Oracle patched a whooping 276 security flaws, 159 of which can be exploited remotely without authentication, in more than 80 products in its largest patch bundle to date.
The bundle included 40 new security fixes for Oracle Fusion Middleware, 34 new security fixes for the Oracle Sun Systems Products Suite, 25 new security fixes for the Oracle Supply Chain, 22 new security fixes for Oracle MySQL, and 13 new security fixes for Oracle Java SE, according to a July security advisory.
“Customers really do need to apply these Java CPU patches as soon as possible,” Waratek Chief Technology Officer John Matthew Holt told PCWorld due to the widespread use of the software.
Researchers at Cisco Talos spotted 18 of the bugs present in Oracle's OIT platform that were included in the bundle.
These bugs are severe because several third parties use Oracle's OIT to parse and transform files, Cisco researchers said in a July 20 blog post.
Avira AntiVir for Exchange, IBM WebSphere Portal, Google Search Appliance, Guidance Encase, Microsoft Exchange, Novell Groupwise, Raytheon SureView, and Veritas (Symantec) Enterprise Vault are all products that rely on OIT, the Cisco post said.

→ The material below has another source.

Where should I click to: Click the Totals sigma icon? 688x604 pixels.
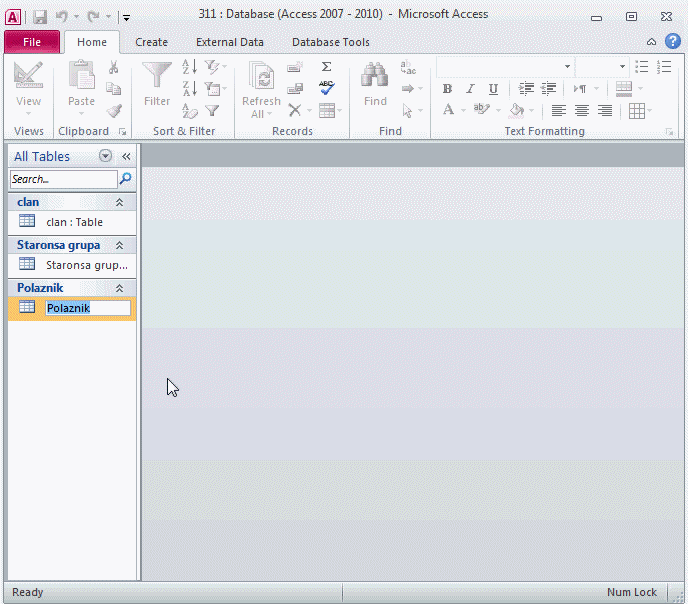[326, 67]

Cisco researchers didn't confirm that each of these third-party products is affected but did confirm that some are running vulnerable OIT-related code.
“Oracle is known for their massive, complicated critical patch updates,” Tyler Reguly, manager of the Tripwire vulnerability and exposure research team, told SCMagazine.com via emailed comments.
“The name is misnomer as this 'critical patch update' may contain critical patches but not everything contained within it is critical. Instead, it's a security bulletin where every Oracle product is wedged into a single cluttered page.”
Users were encouraged to follow up with their vendors to ensure that patches are available for the bugs.